Vingegaard dissipated the immediate tension by remounting quickly and rejoining the peloton. He reached Carcassonne still in the yellow jersey and with his lead of 2:22 over Tadej Pogačar (UAE Team Emirates) still intact, but the complexion of his team’s race has changed considerably as the Tour breaks for its final rest day.
“It was a tough day for us, not the best day for us,” Maassen said. “But thankfully Jonas was fighting in the final and he looked OK.”
On Sunday morning, before the stage began in Rodez, Jumbo-Visma announced that Primoz Roglič had withdrawn from the Tour, finally yielding to the injuries he had sustained in his crash on the road to Arenberg in the opening week. That, at least, was a loss foreseen. In the days since Roglič’s striking cameo on Vingegaard’s behalf on the Col du Galibier, his contributions to the cause had become more sporadic and less sustained.
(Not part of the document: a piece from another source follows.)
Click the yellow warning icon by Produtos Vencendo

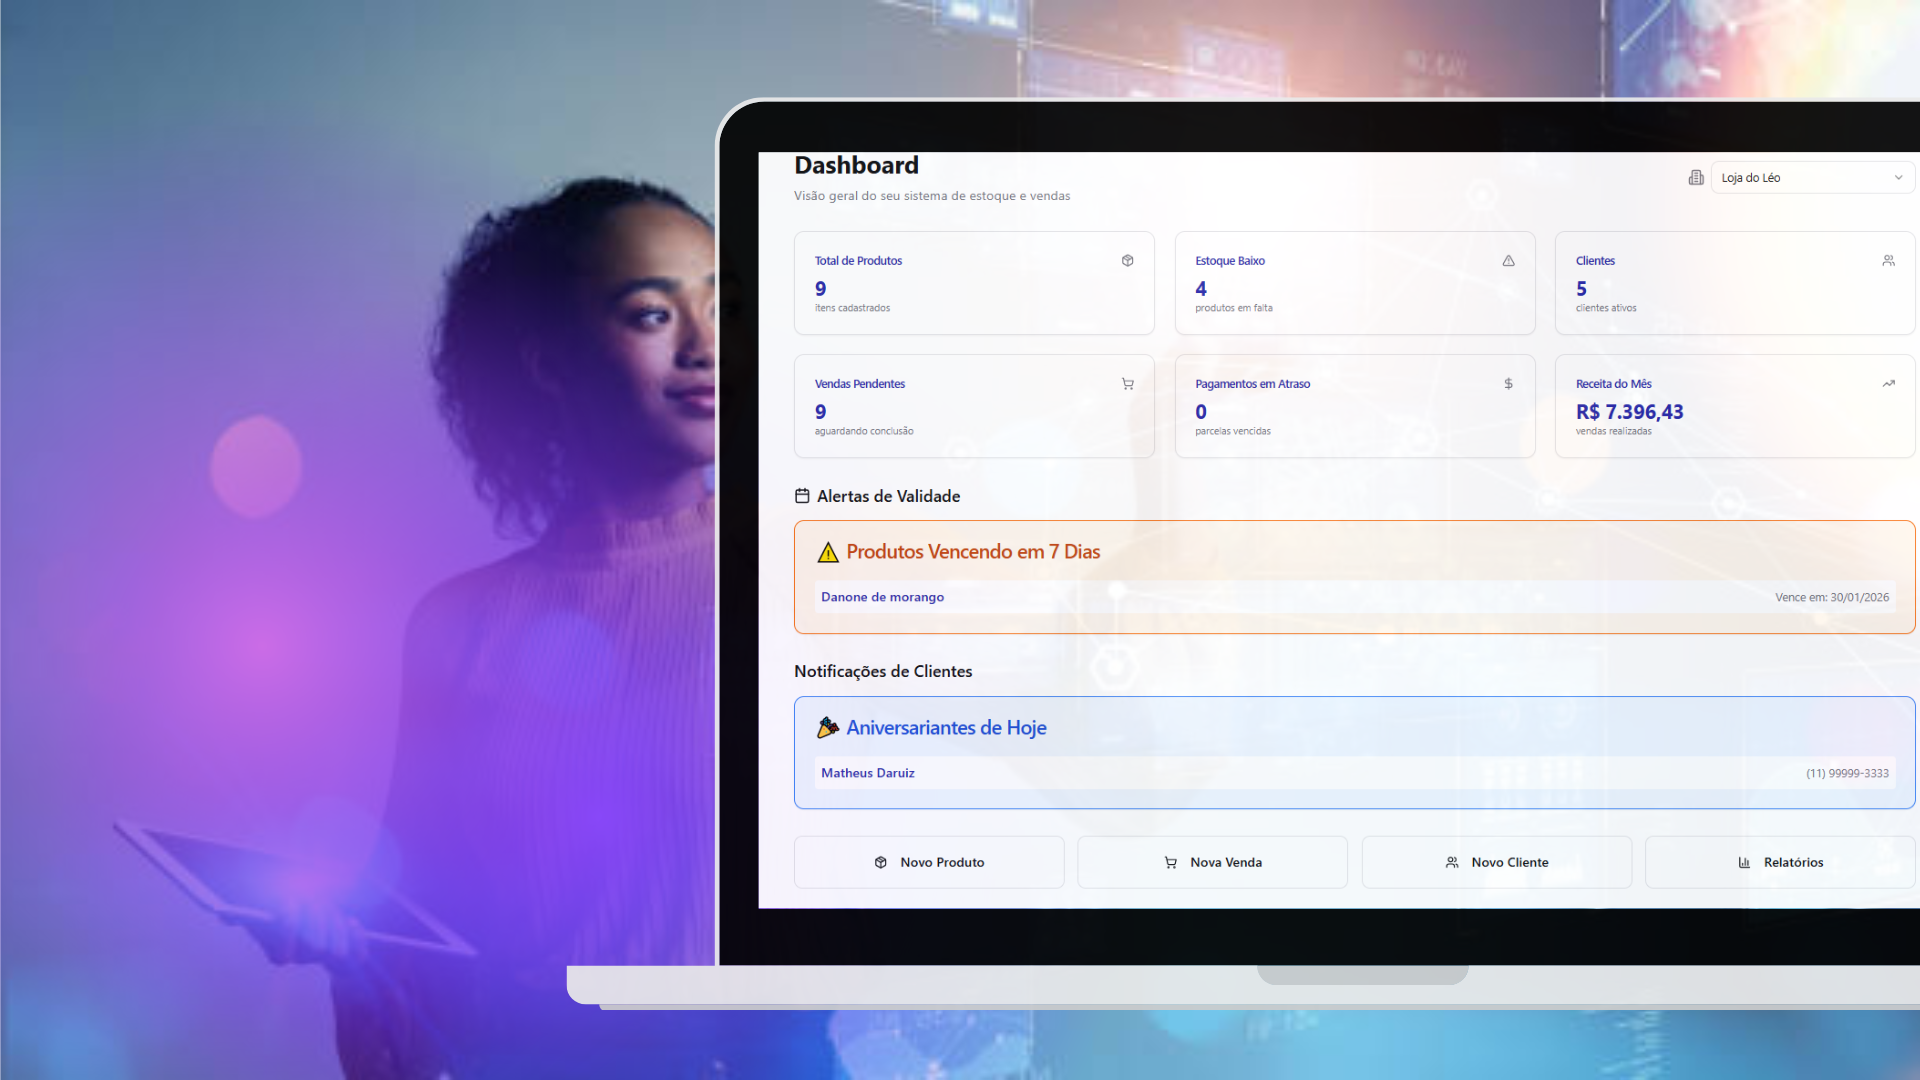pyautogui.click(x=828, y=552)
“It was not nice to see a big champion like that suffering every day and not riding on his level,” Maassen had said at the start in Rodez, adding that the decision had been a joint one between rider and team. “We made it together.”
It seems likely that Roglič will now turn his attention towards winning a fourth successive Vuelta a España – “I think he’ll go to the Vuelta, but that’s not what we’re thinking of now” – but Maassen downplayed the impact Roglič’s absence would have on Jumbo-Visma’s strategy in the final week.
Roglič had begun the Tour as Jumbo-Visma’s co-leader and his importance in that role was clear when Pogačar felt compelled to hunt down his accelerations on the Col du Galibier on stage 11. That same afternoon, however, Roglič slid definitively out of the general classification picture, and his strategic value diminished accordingly. At this point in the Tour,…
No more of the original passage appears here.